I have just spent far too long, with too many attempts perfecting a new manicure ready for the big day tomorrow - Valentine’s Day.
This and the care, attention and effort put into every detail that counts or that we can possibly think of relevant towards love and romance is how we celebrate or at least prepare to celebrate this day.
Personally my attitudes towards the day have changed, or perhaps matured, at least I thought they had until I wasted so much time preparing one very small and perhaps even insignificant detail - painting my nails. I wanted them the traditional red (of course) yet me being creative me; they couldn’t just be plain red, not for such a day far from plain, I had to glam and charm them up for the charm of the day - with added black and pink glitter to the ring figure (no, I’m not attempting a bread-crumb hint for a ring to match the glam nail) thumb nail is included too, yet being one for unique jewelry, I wouldn’t say no to a charming thumb ring.
Creative perfectionist isn’t a romantic match - as to why I ended up allowing too much time compared to what impact one such minor detail may actually - no matter how pretty - have on the whole day.
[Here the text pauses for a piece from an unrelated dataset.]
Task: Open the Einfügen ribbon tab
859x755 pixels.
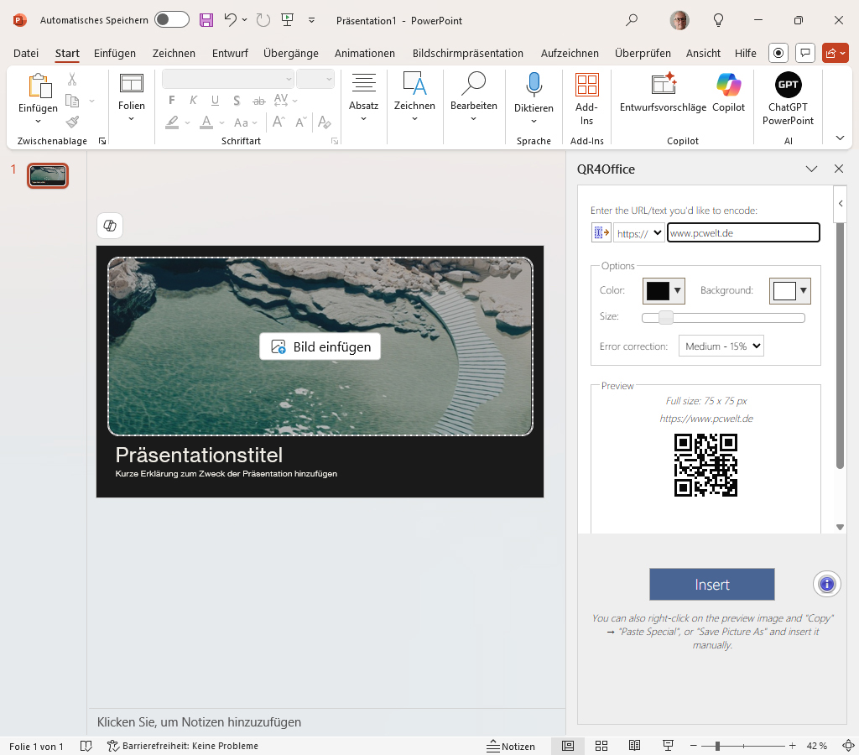Action: pyautogui.click(x=115, y=53)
But hey, if he notices AND appreciates their themed effort to the day recognising my endeavour then it’s the womanly win us girls love to receive.
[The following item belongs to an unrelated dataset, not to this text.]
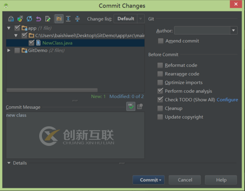The width and height of the screenshot is (245, 191).
Task: Click the Move to Another Changelist icon
Action: pyautogui.click(x=20, y=19)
Take note here boys, if you appreciate your girls efforts to not always look ‘plain’ then make sure she knows - knows you notice and appreciate her efforts yet love her canvas it comes from regardless.
Upping the romance ante and giving my efforts more value to the stake of contributing to the charm of the day was the fact that the other half to who I celebrate such a day with, is returning to me from working away this past week, talk about timing.
How romantic is that? - He’ll be due to be back in my specially manicured hands right in time to share Valentine’s evening with me.
The note for boys to take from me would be in the example to follow from him - I can say he is a good’n and we do notice and make a conscious effort in return to voice appreciation for one another’s efforts, even joint efforts as isn’t that what it’s all about? But just as I fussed over perfecting my manicure - we may still not be perfect, real life and love isn’t.
Even if the manicure goes unnoticed it is a minor detail of effort in comparison to the more major symbolism of the day with being reunited.
That as itself would speak more than enough of our truth towards our celebratory attitudes in the day anyway. His attitude towards Valentines’ Day, which admittedly has influenced mine, is to be low key and save for a more genuine effort & avoid escalated hallmark spends instead to our own celebratory romantic day - our anniversary.
Or what is stopping any of us for upping the effort stake in romance ante even more with a random act on whichever day you wake up and feel like it? Lucky enough to feel loved in love, there shouldn’t be the need to wait on the excuse of Valentines’ Day to say or show it enough for the other lucky one to know.
I didn’t give into his influence just to be a harmoniously agreeable girlfriend (in answer to any feminist’s disapproving tongue clicks and disgraced eye rolls reading this) no; it goes further and more individual than that. It makes sense to me, whilst this age old holiday is a perfect excuse to go all out in every way imaginable to spoil your other half and show them just how much you love them and (I’d like to think its returned and received in kind) to celebrate your relationship, It is not the utmost and singular way or opportunity to do so.
It is a day to be shared in celebration of the love given, received, ultimately shared every day, it is not a day to use in materialistic efforts to attempt in proving lust.
Being age old Valentines’ Day throughout ancient eras and our generations right back throughout times old saw the month of February celebrated as a month of romance from ancient Roman rituals to Victorian customers and Valentines’ Day, as we know it today, contains vestiges of Christian and Roman traditions.
So of course the day, among other age old traditions we share celebrations in, has earned its Hallmark for sure. Even if some choose not to share the love, have the lack in feeling the need to, feel they’ve no reason to or have even lost faith in the traditional heart of the day with or without someone to share it with - love itself is an age older and always will be, it’s the inspiration for the belief and many others like it, it will overcome all cynics and for sure outlast any age.
Learning this and learning how best to appreciate what you may have in love to share with someone else is your own very special way of celebrating not only in homage to the day but why it is now a global holiday. Let its origin, tradition and even legends remind you of its worth yet don’t wait just THE one day to celebrate with those who share in it with you - all loved ones.
Happy Valentines Day and much Love, everyday.